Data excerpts
______

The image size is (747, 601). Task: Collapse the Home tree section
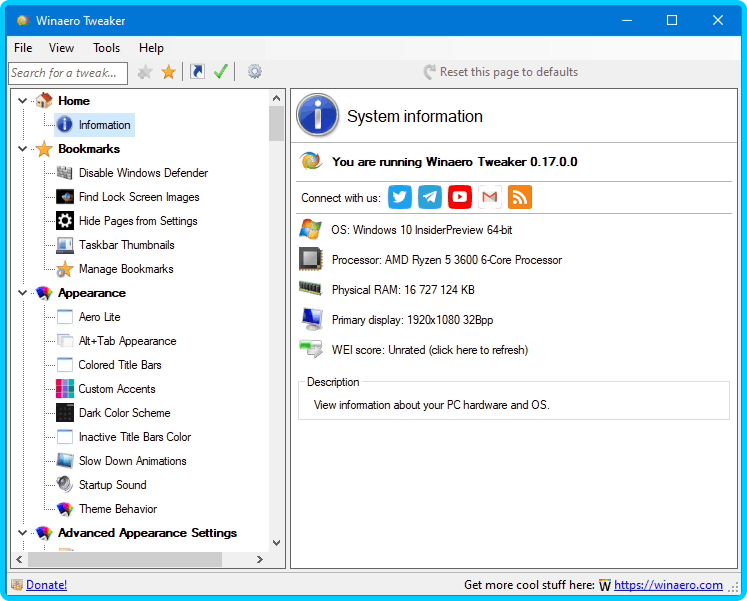pos(23,101)
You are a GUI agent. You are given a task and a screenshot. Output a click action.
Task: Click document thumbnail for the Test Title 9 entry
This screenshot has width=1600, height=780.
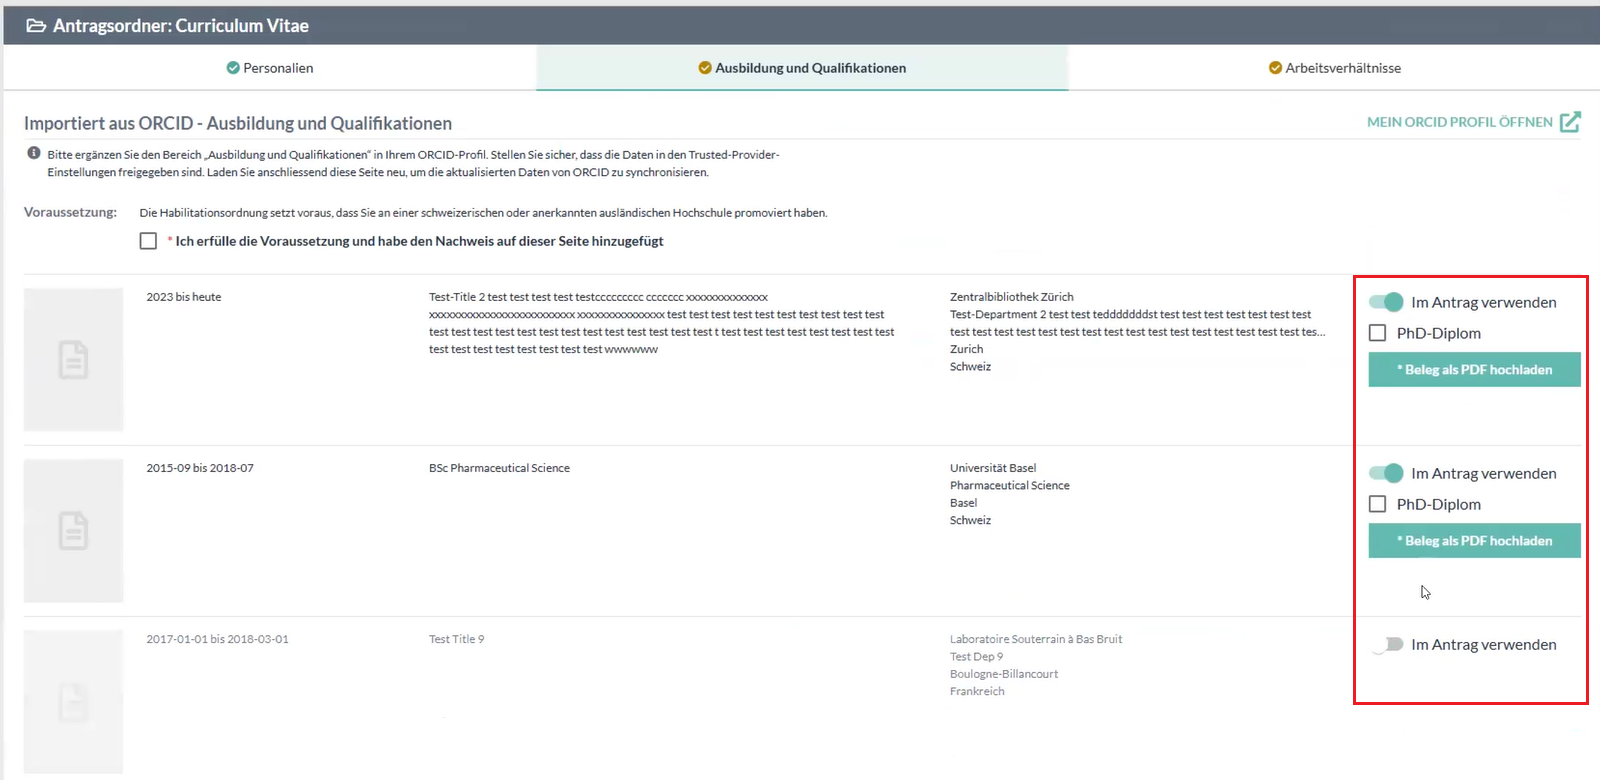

______

**Exercise objective:** Set each line of the records down again exactly as it reads. Omit the pictures.

**Solution to the exercise:**
The image size is (747, 601). Task: Collapse the Home tree section
pos(23,101)
You are a GUI agent. You are given a task and a screenshot. Output a click action.
Task: Click document thumbnail for the Test Title 9 entry
This screenshot has width=1600, height=780.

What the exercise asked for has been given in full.